Searing Steaks on a Charcoal Chimney

Searing Steaks on a Charcoal Chimney

Searing Steaks on a Charcoal Chimney

“Reverse searing” refers to the practice of searing steaks after they’ve been smoked if you’re not already familiar with it. Instead of utilizing a grill, grill grates, or any other typical method, we’ll be searing steaks over an affordable charcoal chimney in this recipe.

Because this approach does not necessitate the use of an outdoor charcoal grill, it is ideal if you are cooking steaks indoors or in the smoker and only need a quick sear without a lot of trouble.

  • Prep Time: 5 minutes
  • Dry Brine Time: 2 hours (overnight or up to 24 hours is best)
  • Cook Time: 45-60 minutes
  • Sear Time: About 2 minutes per steak
  • Smoker Temp: 225°F (107°C)
  • Meat Finish Temp: 128 °F (53°C)
  • Recommended Wood: Oak
  • 5 Steaks
  • 5 teaspoons Coarse kosher salt
  • 2 Texas style rub
  • Smoker
  • Charcoal Chimney
  • Lump Charcoal

About the Steaks

As a review sample, I was sent a six-ounce top sirloin steak from goodranchers.com, and I thawed it out for 24 hours before cooking. Approximately 3/8-inch thick.

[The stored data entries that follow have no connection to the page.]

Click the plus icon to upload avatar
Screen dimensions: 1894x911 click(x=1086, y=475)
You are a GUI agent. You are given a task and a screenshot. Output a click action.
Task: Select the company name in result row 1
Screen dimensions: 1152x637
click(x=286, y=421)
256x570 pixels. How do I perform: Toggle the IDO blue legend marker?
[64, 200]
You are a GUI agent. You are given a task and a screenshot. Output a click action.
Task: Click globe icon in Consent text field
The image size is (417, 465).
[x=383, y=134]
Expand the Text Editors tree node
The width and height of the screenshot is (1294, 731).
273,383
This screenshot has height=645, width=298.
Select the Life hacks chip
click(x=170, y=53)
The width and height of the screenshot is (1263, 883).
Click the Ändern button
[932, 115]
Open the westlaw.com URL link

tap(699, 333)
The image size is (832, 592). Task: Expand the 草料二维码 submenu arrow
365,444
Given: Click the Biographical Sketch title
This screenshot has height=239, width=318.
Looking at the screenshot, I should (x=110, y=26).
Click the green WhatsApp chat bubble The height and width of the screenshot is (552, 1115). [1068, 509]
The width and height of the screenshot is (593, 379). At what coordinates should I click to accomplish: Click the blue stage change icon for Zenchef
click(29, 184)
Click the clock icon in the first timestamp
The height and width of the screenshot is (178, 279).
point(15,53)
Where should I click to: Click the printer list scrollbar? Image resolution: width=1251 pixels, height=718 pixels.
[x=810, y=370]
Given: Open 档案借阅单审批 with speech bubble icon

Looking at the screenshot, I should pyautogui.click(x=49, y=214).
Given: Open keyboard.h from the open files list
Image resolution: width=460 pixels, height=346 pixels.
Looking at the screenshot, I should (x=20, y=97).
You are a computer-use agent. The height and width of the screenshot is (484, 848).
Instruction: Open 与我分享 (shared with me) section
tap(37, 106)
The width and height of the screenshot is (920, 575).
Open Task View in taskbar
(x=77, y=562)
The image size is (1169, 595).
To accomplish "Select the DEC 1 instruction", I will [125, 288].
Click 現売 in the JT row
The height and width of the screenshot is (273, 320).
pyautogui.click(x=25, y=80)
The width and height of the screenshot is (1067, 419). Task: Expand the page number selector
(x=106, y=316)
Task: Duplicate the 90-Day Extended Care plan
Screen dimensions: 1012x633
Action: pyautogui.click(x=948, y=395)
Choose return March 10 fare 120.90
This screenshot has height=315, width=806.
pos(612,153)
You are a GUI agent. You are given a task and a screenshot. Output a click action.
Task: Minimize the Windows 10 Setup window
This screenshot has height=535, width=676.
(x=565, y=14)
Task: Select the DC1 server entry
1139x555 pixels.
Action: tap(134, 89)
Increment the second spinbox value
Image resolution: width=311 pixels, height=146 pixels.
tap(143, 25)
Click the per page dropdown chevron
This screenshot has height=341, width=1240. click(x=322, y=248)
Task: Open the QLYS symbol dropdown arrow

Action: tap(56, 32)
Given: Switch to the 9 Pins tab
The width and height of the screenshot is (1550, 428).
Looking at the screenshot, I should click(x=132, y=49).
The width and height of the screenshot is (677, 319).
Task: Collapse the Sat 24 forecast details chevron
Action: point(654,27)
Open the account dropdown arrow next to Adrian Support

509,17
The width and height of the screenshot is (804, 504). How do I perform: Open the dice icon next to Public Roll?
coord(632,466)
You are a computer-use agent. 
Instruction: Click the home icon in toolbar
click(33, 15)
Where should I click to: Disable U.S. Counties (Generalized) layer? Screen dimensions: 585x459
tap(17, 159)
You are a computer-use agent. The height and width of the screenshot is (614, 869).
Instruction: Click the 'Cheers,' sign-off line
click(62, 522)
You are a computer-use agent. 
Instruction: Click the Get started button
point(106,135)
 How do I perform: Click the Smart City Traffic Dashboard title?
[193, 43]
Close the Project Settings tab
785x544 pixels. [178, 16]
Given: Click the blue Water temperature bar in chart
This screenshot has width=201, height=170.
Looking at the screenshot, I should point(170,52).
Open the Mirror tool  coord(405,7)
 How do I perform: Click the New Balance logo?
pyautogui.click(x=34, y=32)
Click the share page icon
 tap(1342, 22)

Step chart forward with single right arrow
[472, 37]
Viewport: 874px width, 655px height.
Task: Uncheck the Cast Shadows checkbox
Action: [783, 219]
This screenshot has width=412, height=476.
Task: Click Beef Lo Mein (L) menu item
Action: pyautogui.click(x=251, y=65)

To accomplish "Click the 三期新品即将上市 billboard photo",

Your cooking time will vary depending on the thickness of your steak and your preference for doneness. For the perfect steak, see the following steps.

Step 1: Dry Brine – The Salt

Place the steaks on a pan with a rack to dry brine. The rule of thumb is 12 teaspoons per pound of coarse kosher salt, but I rarely measure. To ensure that the steak is flavorful but not oversalted, I sprinkle the steaks with salt until they resemble sugared gumdrops and then cook them.

You can measure out the salt based on the weight of the steaks, but I prefer to “eyeball” it. It’s crucial to note that I probably use more than the “rule” suggests, but my steaks are never over salted. There’s a lot of leeways here, and the rule, in my opinion, is VERY cautious.

I merely season the top side of the steaks with salt.

The salt will immediately draw moisture to the surface of the meat, and after about 15-20 minutes, the meat fluids will be dripping on top of the steak.

When that happens, it’s time to administer the rub.

Step 2: Dry Brine – The Seasoning

Jeff’s Texas-style rub is one of the most flavorful and delicious rubs for steaks, burgers, brisket, and other meats. It’s the best low-sodium and high-flavor food out there.

Now that the salt has drawn all of the moisture from the steaks, apply a generous amount of Texas-style rub on top of them.

The steaks should be refrigerated for at least two hours before cooking. Overnight is great, but anything more than that is preferred.

Step 3: Smoke

Start your smoker around 30 minutes before you’re ready to smoke the steaks. Using indirect heat, prepare the smoker for cooking at 225°F (107°C). Fill the water pan if your smoker has one.

I like oak wood or pellets for smoking, but feel free to use whatever you have on hand or prefer. You can either use a pan with a rack and let it sit in the smoker after it’s ready, or you can put the whole pan of steaks in there.

We want to cook them to about 110°F (43°C) before reverse searing them to 128°F (53°C) for a medium-rare finish. Finish temperatures can be adjusted to be done at a different temperature, depending on how done you want them to be.

Searing Steaks on a Charcoal Chimney

Step 4: Reverse Sear

It’s time to get the charcoal chimney ready for searing steaks when the steaks are about 20 minutes from being done or hitting their “remove” temperature.

To serve as a grate for the steaks, place a small smoker grate, a small piece of expanding metal, or something similar on top of the charcoal chimney.

Place the steaks, one at a time, on top of the charcoal chimney and sear on all sides. Keep an eye on them and flip them over when they get the color and sear that you desire on one side.

Once you’ve turned them over, use an instant-read meat thermometer to ensure they’re done to your liking. Prepare a pan with foil on top to keep the steaks warm until you finish searing them.

Step 5: Rest and Serve

When you’re finished searing the steaks, bring them into the house and serve them right away.

Note: By leaving them in the pan while you sear the rest of the steaks, they will have a rest time under foil by default and be ready to serve when you bring them into the house.

I ate almost a whole steak at the counter before serving the others because they were so amazing!